And Almitra the seeress said, "Blessed be this day and this place and your spirit that has spoken."
And he answered, Was it I who spoke? Was I not also a listener?
Then he descended the steps of the Temple and all the people followed him. And he reached his ship and stood upon the deck.
And facing the people again, he raised his voice and said:
People of Orphalese, the wind bids me leaves you.
Less hasty am I than the wind, yet I must go.
-- The Prophet, Kahlil Gibran.
Kahlil Gibran was born in 1883 in North Lebanon. He was the first child of his mother from her second marriage, who had been previously widowed with one son named Butros. After Gibran was born, she gave birth to two daughters- Sultana and Marianna. In 1894, Gibran and his siblings migrated to the U.S.A. and started their new lives in Boston.
After reaching America, Gibran started showing great interest in drawing and painting. He was introduced to the esoteric Bostonian artist- photographer Fred Holland Day. He was experimenting with new ideas of photography and Gibran was photographed in many posters by him and some of them were nude photographs.In 1897 Gibran was sent back to Lebanon, where he joined al-Hikma high school in Beirut and learnt Arabic and French languages and literature.

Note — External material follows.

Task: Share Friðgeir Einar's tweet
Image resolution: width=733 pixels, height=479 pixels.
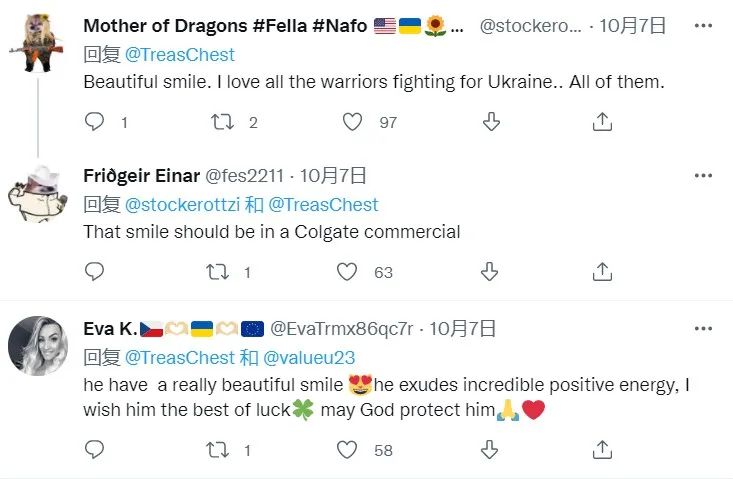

In 1901, he visited Boston and returned to Lebanon within one year. For quite a while he worked as an interpreter of an American family touring Mediterranean countries. In the span of the next one year, he lost his step brother, one of his sisters and his beloved mother. Both the siblings were victims of tuberculosis while his mother died of cancer.
"al-Musiqa" (Music) is his first published work. al-Musiqa was a pamphlet in which he eulogizes Arabic music and its innumerable variations. He published his collection of short-stories "Arais al-Muruj" (Nymphs of the Valley) in 1906, one year after publishing al-Musiqa. From 1911, he started spending most of his time in the New York City and became a permanent resident there in 1912. He published "Dam a wa Ibtisaima" (A Tear and a Smile), a collection of poetic prose pieces, noted for its aphoristic content . He had conducted a few exhibitions of his paintings too during this time.
Gibran was keenly involved in his creative life for most of the time he spent in New York. He published most of his works during this time.
"The Earth Gods" was the last of his works published during his life time.It was a long prose poem consisting of a dialogue between three Earth-Gods on the destiny of man.
On April 10, 1931 Gibran dies in a New York hospital. The New York Sun announced in its obituary- "A Prophet is Dead." The funeral was held in Lebanon where thousands of men and women followed the procession behind the coffin of the prophet. Every year, thousands of visitors tread the narrow path that leads to the convent of Mar Sarkis, where he rests in the shadow of a boulder, very close to the Holy Valley.
His works "The Wanderer", a collection of parables was published in 1932. "The Garden of The Prophet" was published in 1933. "The Complete Arabic Works of Kahlil Gibran", organized and introduced by Mikhail Naimy was published in Beirut, in 1961.
Gibran's poems have been translated to more than 20 langauges and his drawings and sculptures have been exhibited in the great cities around the world. The Prophet and his other books of poetry with his wonderful and mystical illustrations have won the love of readers all over the world.